**TO BE DONE**
Reproduce every line of text in the material below word for word, leaving out the pictures.

**LISTED ENTRIES**
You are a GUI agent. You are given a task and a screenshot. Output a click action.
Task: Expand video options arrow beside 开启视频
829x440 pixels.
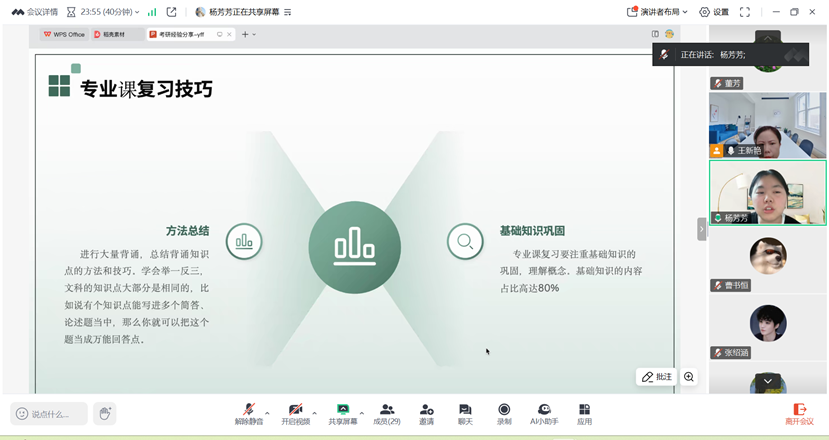click(314, 411)
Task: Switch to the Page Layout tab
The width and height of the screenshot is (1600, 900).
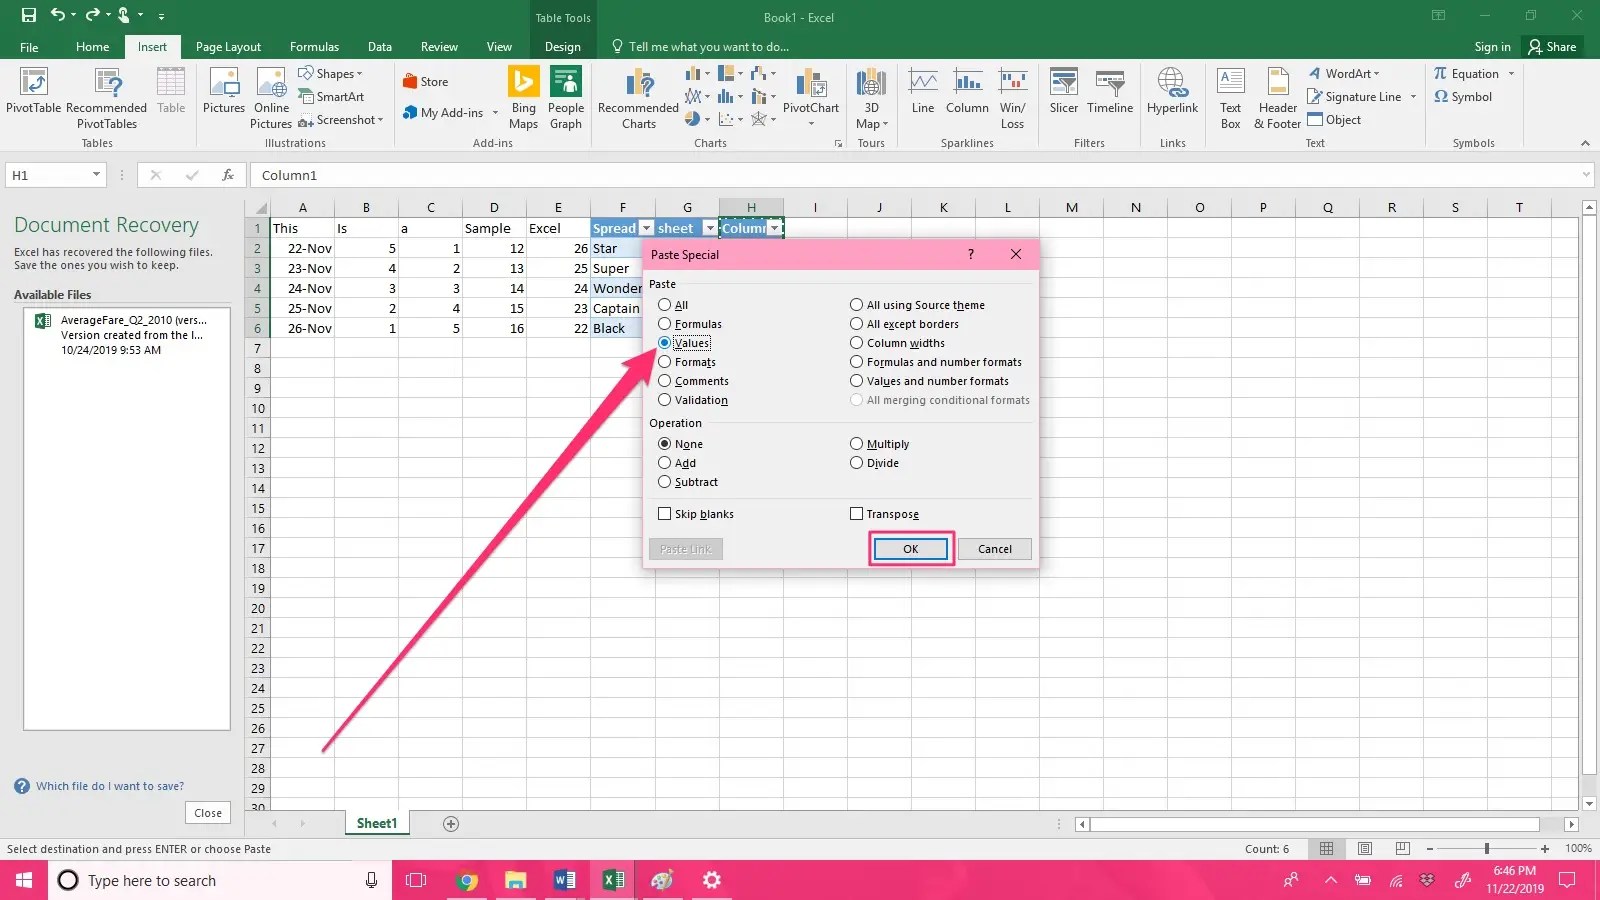Action: 228,47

**WRITTEN ANSWER**
You are a GUI agent. You are given a task and a screenshot. Output a click action.
Task: Expand video options arrow beside 开启视频
829x440 pixels.
click(314, 411)
Task: Switch to the Page Layout tab
The width and height of the screenshot is (1600, 900).
Action: 228,47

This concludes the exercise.